Je me permets d'insister : c'est une difficulté essentielle en intelligence artificielle laquelle s'efforce de produire un système intelligent. C'est notamment ce qui fait qu'on en est à des artifices d'intelligence plutôt que de l'intelligence artificielle, comme disait un chercheur.
recherche a écrit :Entre l'idée selon laquelle "les idées n'engendrent que des idées"/"le physique n'engendre que du physique" et "nul ne sait ce que peut le corps" (pourquoi pas, engendrer du physique l'on appellera "idées" !), il me semble que nous pouvons mettre en exergue quelque chose d'assez contradictoire.
J'essaie autrement : faisons au moins la distinction aristotélicienne entre forme et matière.
Il y a tel triangle dessiné sur la table et la forme triangle qui se trouve aussi bien dans ce triangle-là que dans celui d'à côté, d'avant ou de plus tard. On peut éventuellement la dire aussi "encodée" dans le cerveau. Cette forme, cette structure n'a ni poids, ni lieu, ni temps. On ne considère pas que le dessin de triangle
produit la forme triangle, la structuration triangulaire, puisque celle-ci existe en dehors de lui. On considère qu'il l'incarne, qu'il en est un exemplaire matériel.
Ca donne au moins des concepts opérationnels qui feront que pour caractériser la nature "être triangulaire", on ne sortira pas une balance pour peser le triangle dessiné.
recherche a écrit :Pourquoi dès lors refuser le concept même de causalité de la "pensée" sur "l'étendue" (geste volontaire) ou de "l'étendue" sur la "pensée" (états mentaux induits par tels stimulis) ?

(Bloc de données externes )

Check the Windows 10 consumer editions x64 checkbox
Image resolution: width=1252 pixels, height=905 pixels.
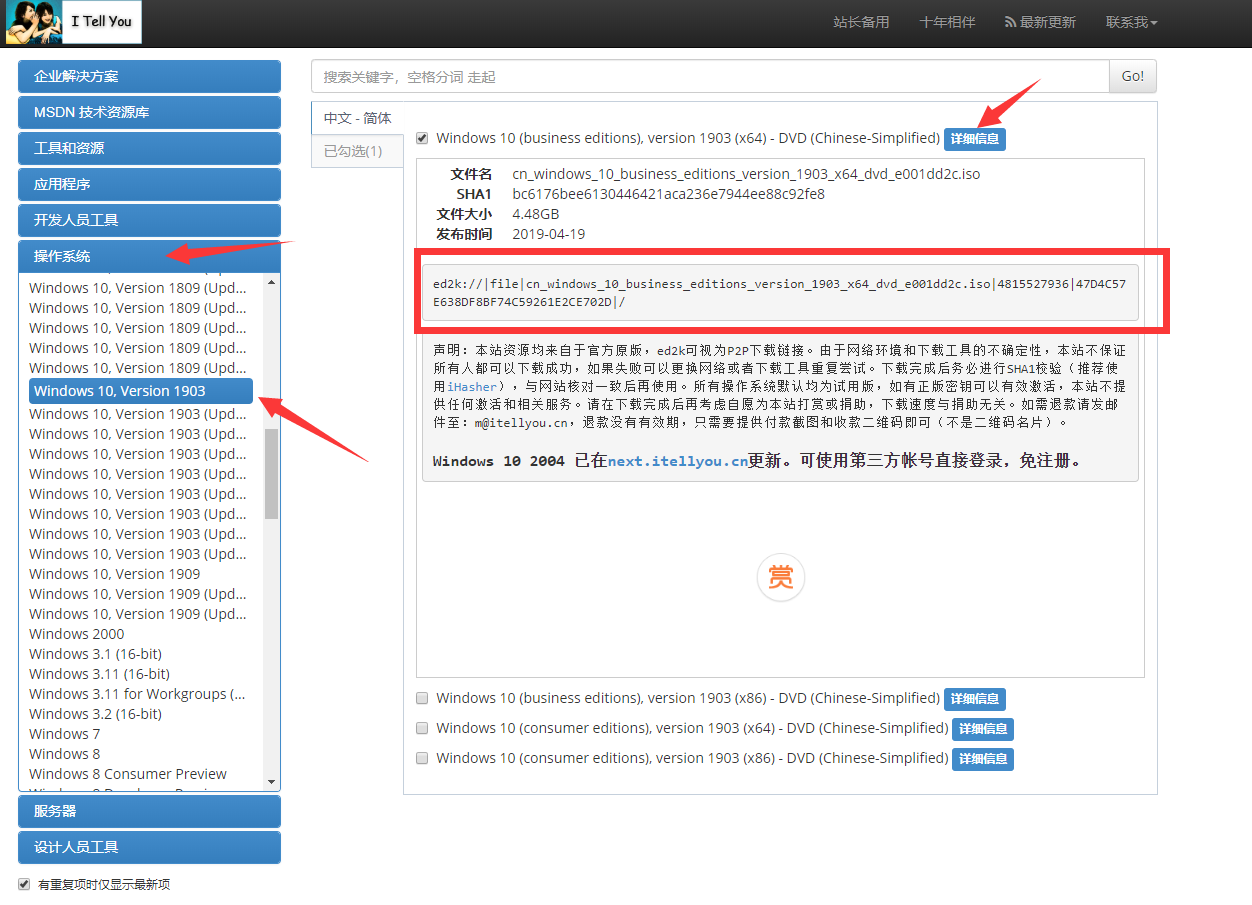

Allez, je tente une présentation formelle :
Dans l'axiomatique logique de Spinoza la relation d'implication entre type de données suit la table de vérité de l'opérateur d'équivalence XNOR (cf la table des
connecteurs logiques). :
Soit les événéments A et B, et les types x et y, indexant les événements
A - > B
Ax - > Bx, c'est-à-dire A - > B selon le type x (disons "idée)
Ay - > By, c'est-à-dire A - > B selon le type y (disons "corps")
Si on applique la table de vérité de l'opérateur XNOR à la relation d'implication, on obtient :
(Ax - > Bx) = vrai
(Ax - > By) = faux
(Ay - > Bx) = faux
(Ay - > By) = vrai
Le transtypage est une opération locale, n'ayant de valeur que dans des cas particuliers par correspondance analogique. Par exemple, le terme "1" peut signifier le nombre 1 ou la valeur booléenne "Vrai" dans des cas particuliers déterminé par le programme exécuté mais pas de manière générale. Parfois l'identification fonctionne et parfois ça fait planter le programme, ça marche pas, il faut un typage strict.
A défaut d'être convaincu par cette logique, elle a sa cohérence interne.
recherche a écrit :Tout expliquer de deux façons, certes, mais il est question ici de comprendre que l'une de ces deux façons (la physique) permet à l'autre d'émerger (l'idéel).
Et vice-versa pourrait dire un physicien invoquant la nécessité d'un observateur pour réduire la fonction d'onde, pour obtenir une réalité déterminée. On n'a qu'une superposition inobservable d'état sans cette réduction. Qui est premier, l'observateur ou l'observé ? Ni l'un ni l'autre peut-être, pas de science, pas de connaissance sans relation observé-observateur, le sens même de "représentation".